▶ [EXERCISE BRIEF] Print part of the passage on years of unexplained pain and diagnoses, starting with the words "The constant headaches" and stopping after "more firmly entrenched.".

▶ [EXCERPT TO READ]
The constant headaches and muscle tightness drove me to the medical community for answers. The trouble I sometimes had swallowing was due to stress, said my physician of the time. Really ? I was told many times that I was suffering from anxiety – and I guess that was partially true. When your insides are all tied up in a knot, and your breathing is poor, it’s difficult to not to feel anxious. Occasionally I’d be so frustrated in a specialist’s office that the tears would start to flow. Then the anxiety diagnosis would become more firmly entrenched.
In the end, I was diagnosed with fibromyalgia. I never fully accepted that finding as it just didn’t seem right. I read about the condition extensively and attended a Fibromyalgia Clinic at the local hospital, but I was clearly in a much better place than my fellow participants. I forgot about it and moved on. About 15 years later, that diagnosis was removed! I did not meet the new criteria established by the medical community for Fibromyalgia. And so, the questions remained.
As the years went on, I developed a pain in the fifth metatarsal of my right foot. At times, it was so intense that I was limping when I walked. A physiotherapist told me that my skeleton was twisted. That comment really jived with another – that the back of my right knee was turned out. I was told by other health care practitioners that the right shoulder was turning inward, that I constantly tilted my head to the right and that I had a mild right-sided scoliosis in the thoracic spine. I had no idea what to do to correct these issues.

▶ [EXCERPTED RECORDS]

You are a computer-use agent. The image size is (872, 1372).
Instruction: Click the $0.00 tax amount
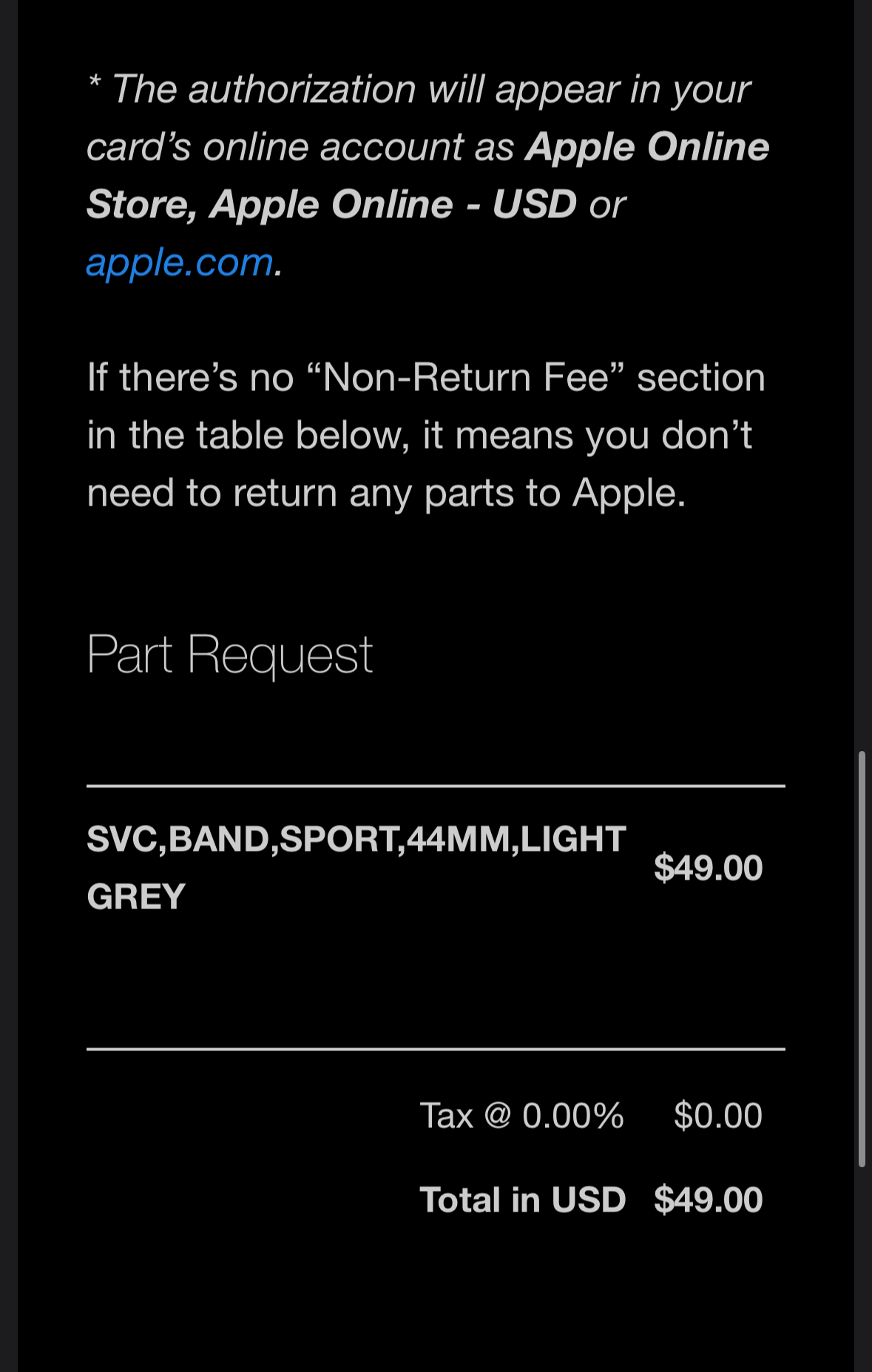pos(717,1115)
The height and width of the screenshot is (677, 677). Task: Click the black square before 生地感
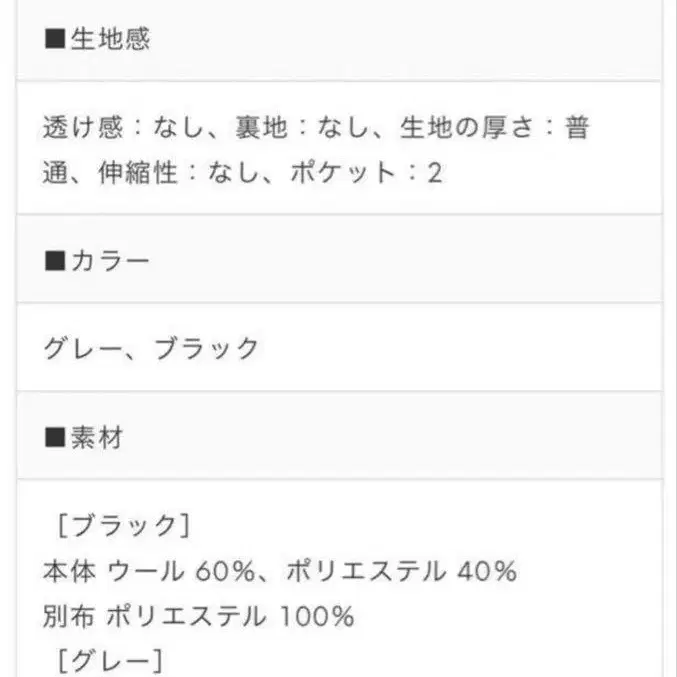[56, 39]
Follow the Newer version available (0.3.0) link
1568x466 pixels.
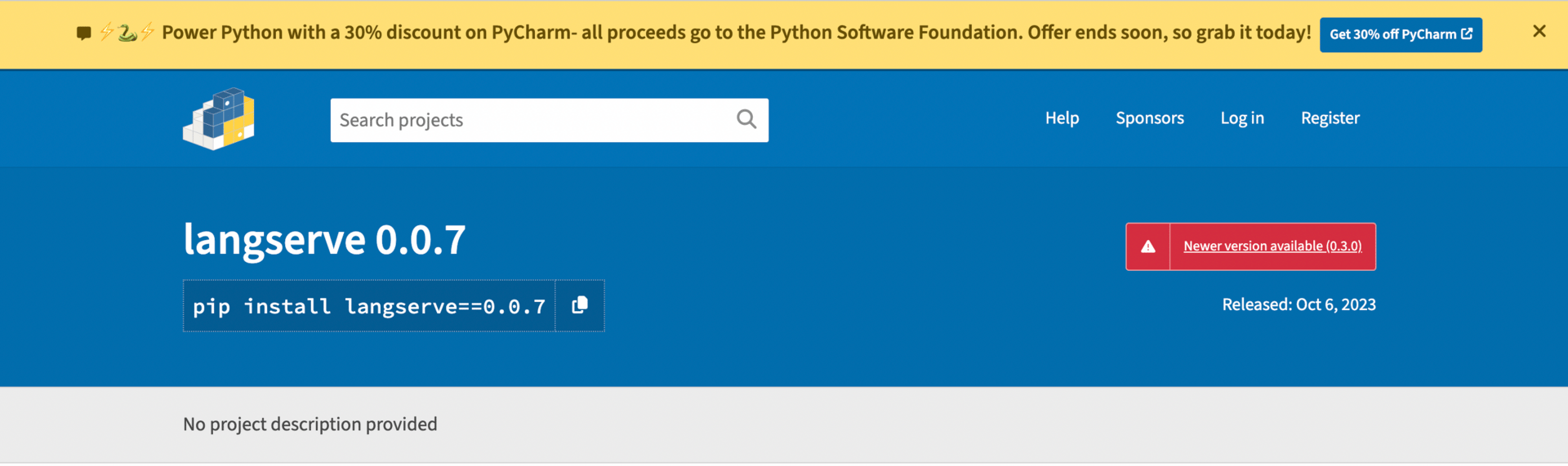(x=1272, y=246)
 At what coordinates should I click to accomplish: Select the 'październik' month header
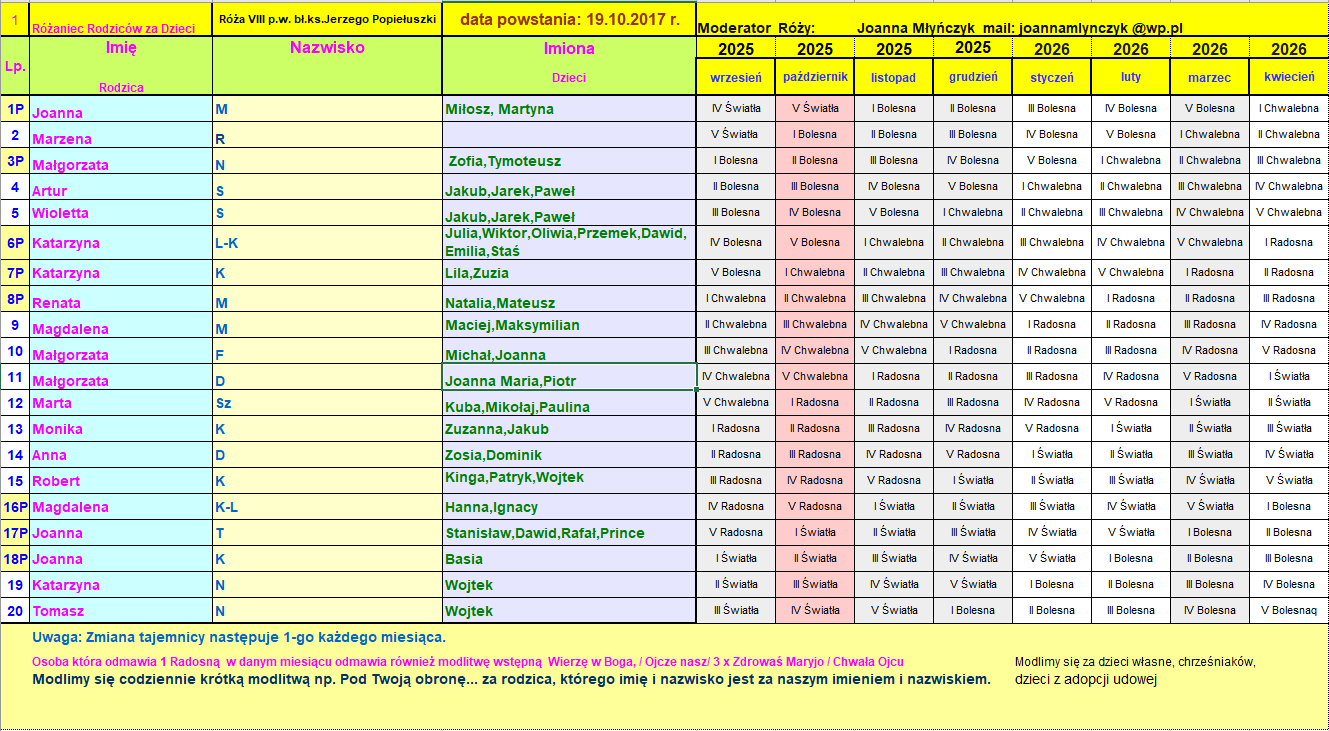coord(815,77)
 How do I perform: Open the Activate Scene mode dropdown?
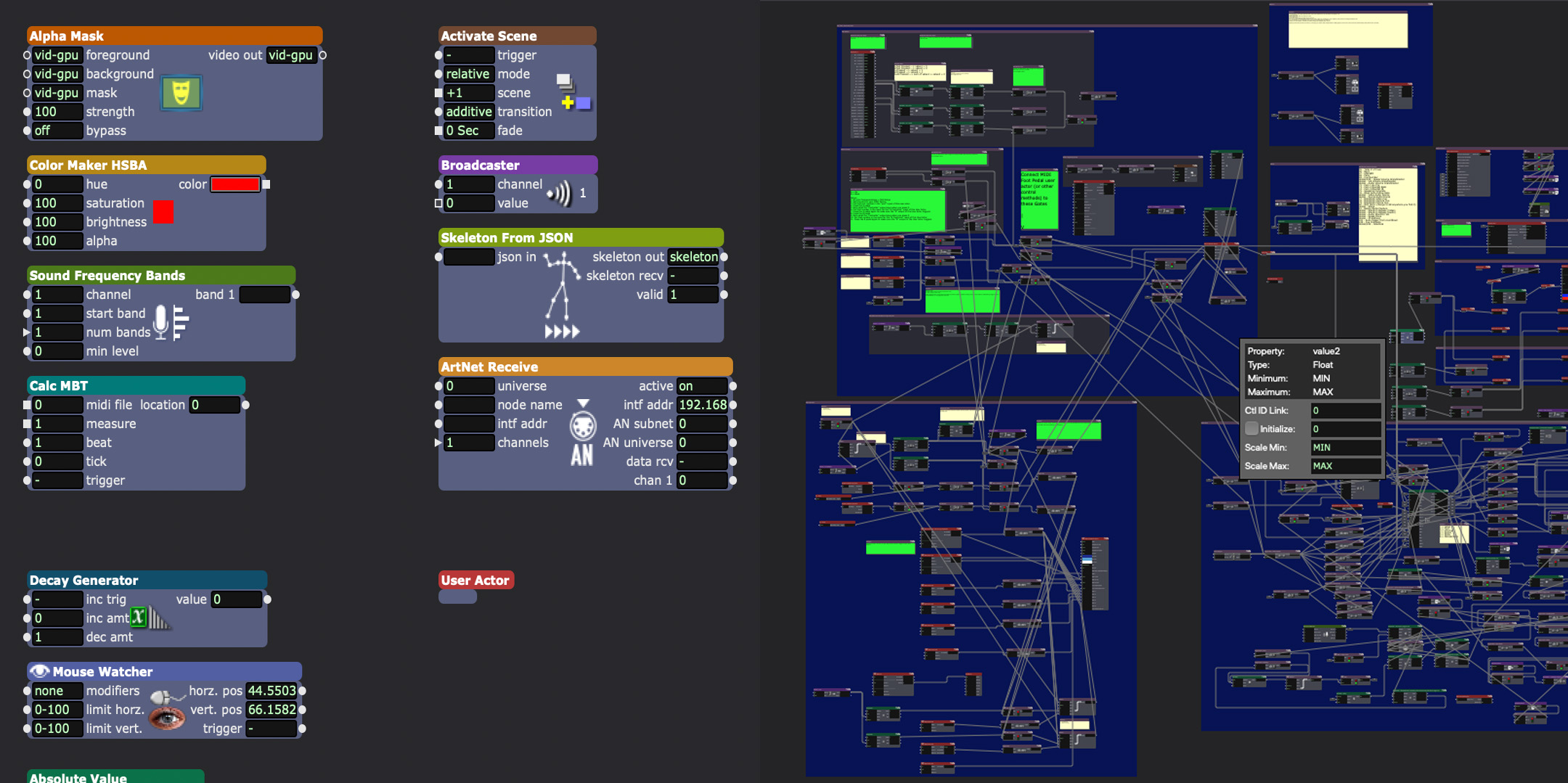pos(468,74)
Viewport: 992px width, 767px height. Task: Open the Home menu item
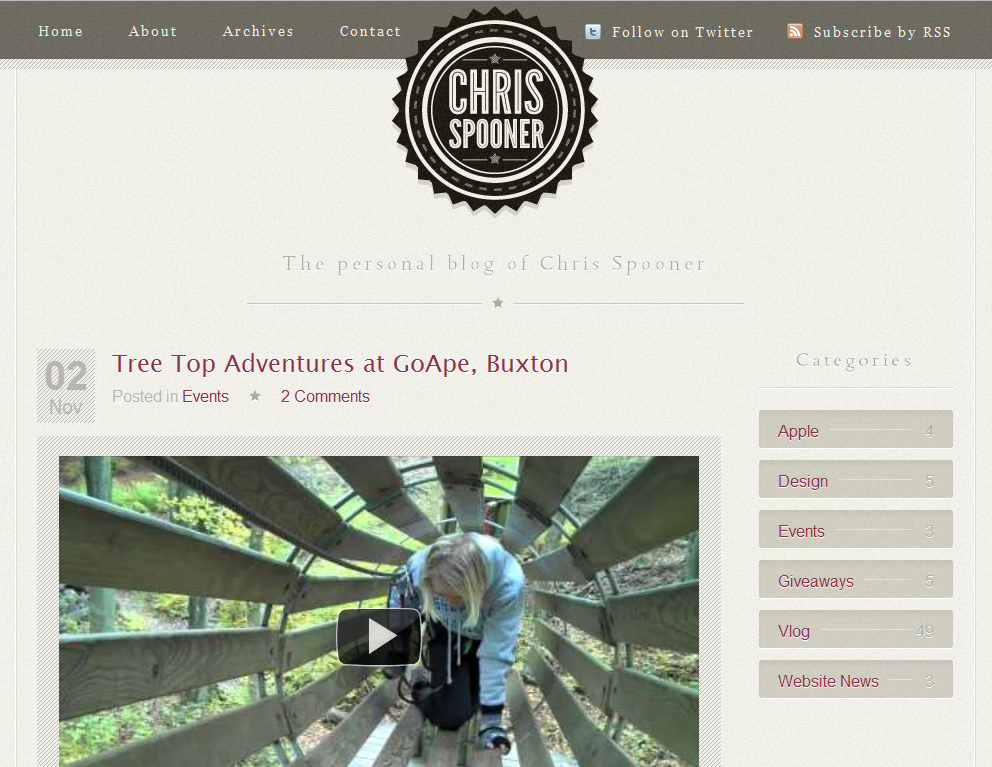click(61, 31)
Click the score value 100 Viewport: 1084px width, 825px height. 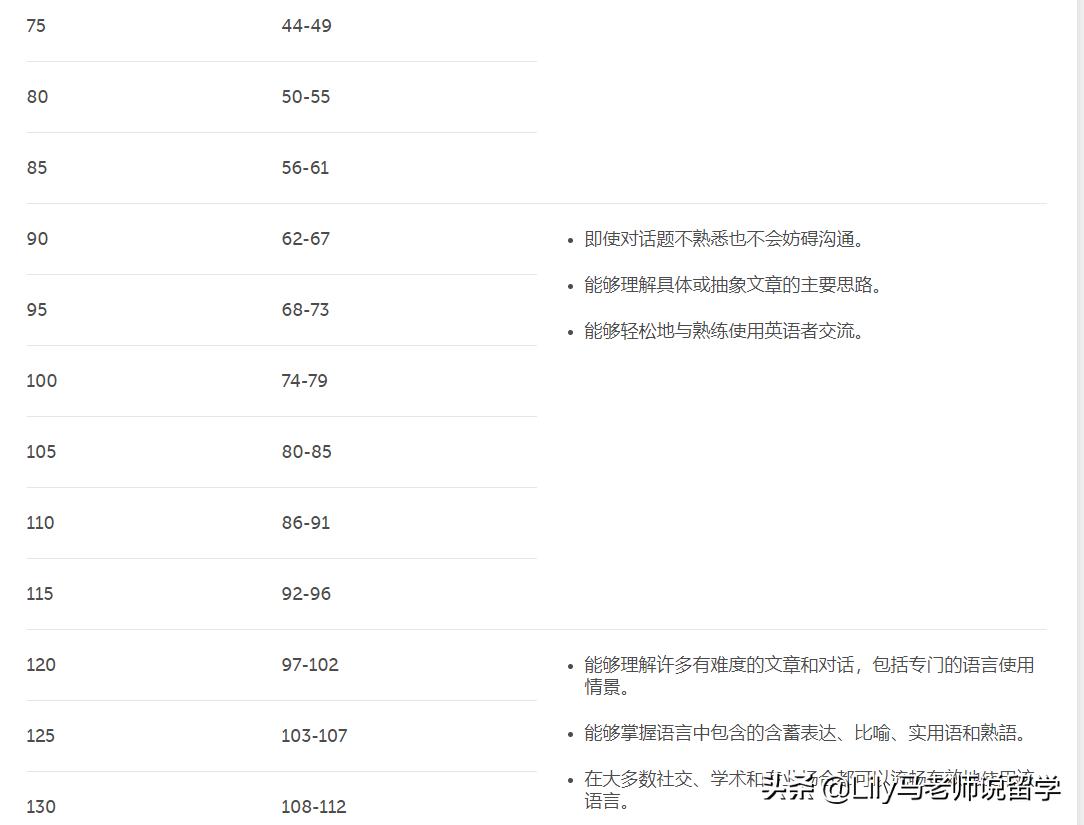point(41,381)
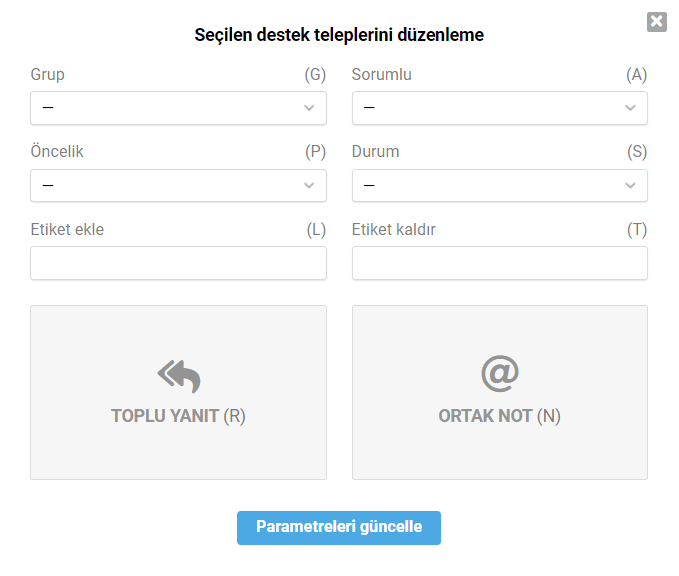The width and height of the screenshot is (679, 576).
Task: Click the Etiket kaldır field label
Action: coord(394,230)
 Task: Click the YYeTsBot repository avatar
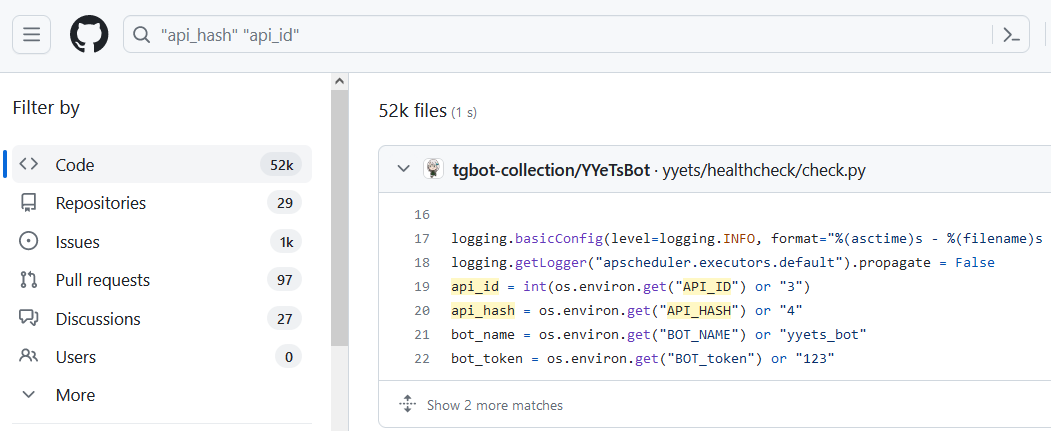pyautogui.click(x=433, y=169)
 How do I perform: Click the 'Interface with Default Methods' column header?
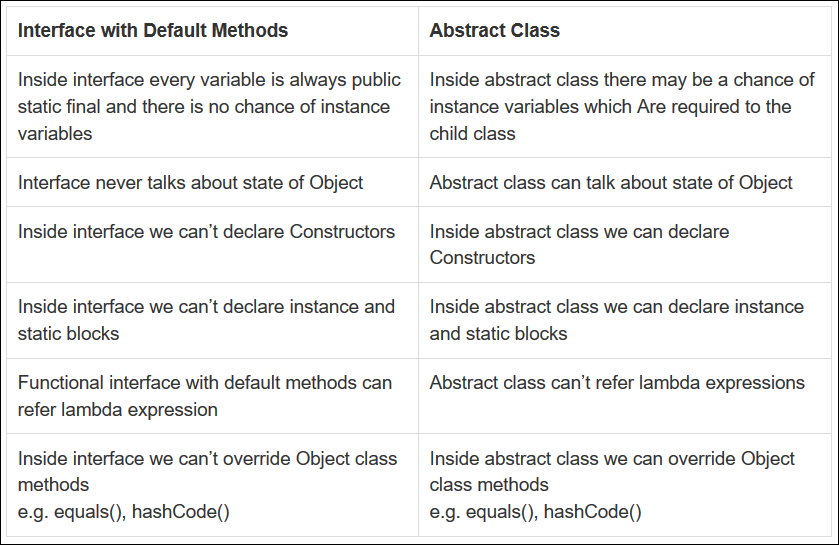[153, 30]
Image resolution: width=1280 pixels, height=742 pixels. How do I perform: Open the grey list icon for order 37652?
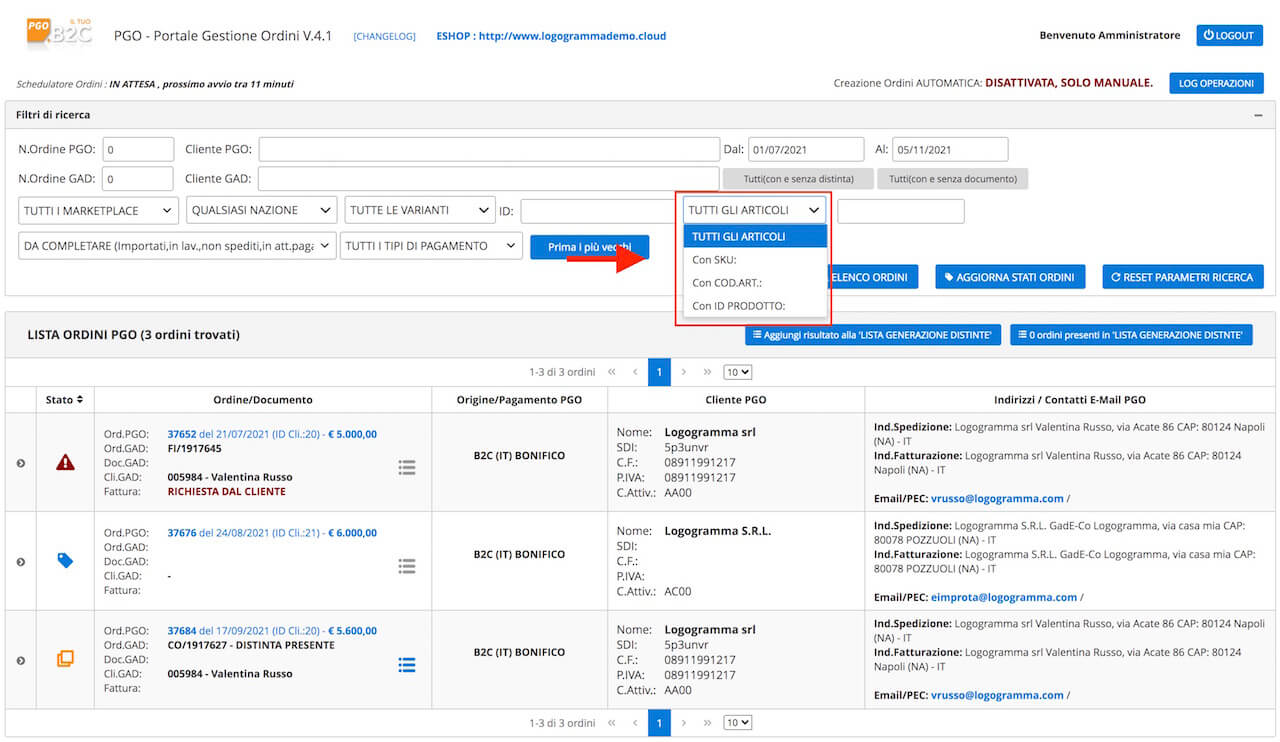pyautogui.click(x=407, y=467)
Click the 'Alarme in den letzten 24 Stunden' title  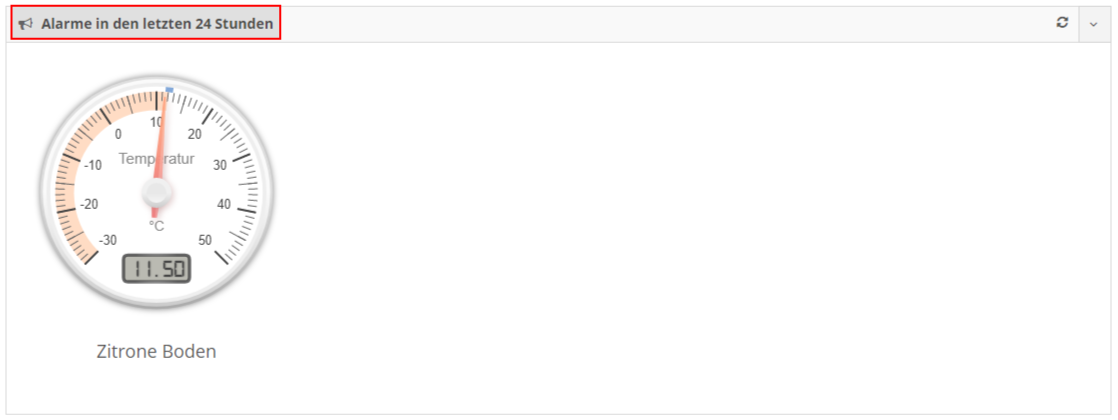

▶ [ANSWER TO THE PROBLEM]
The constant headaches and muscle tightness drove me to the medical community for answers. The trouble I sometimes had swallowing was due to stress, said my physician of the time. Really ? I was told many times that I was suffering from anxiety – and I guess that was partially true. When your insides are all tied up in a knot, and your breathing is poor, it’s difficult to not to feel anxious. Occasionally I’d be so frustrated in a specialist’s office that the tears would start to flow. Then the anxiety diagnosis would become more firmly entrenched.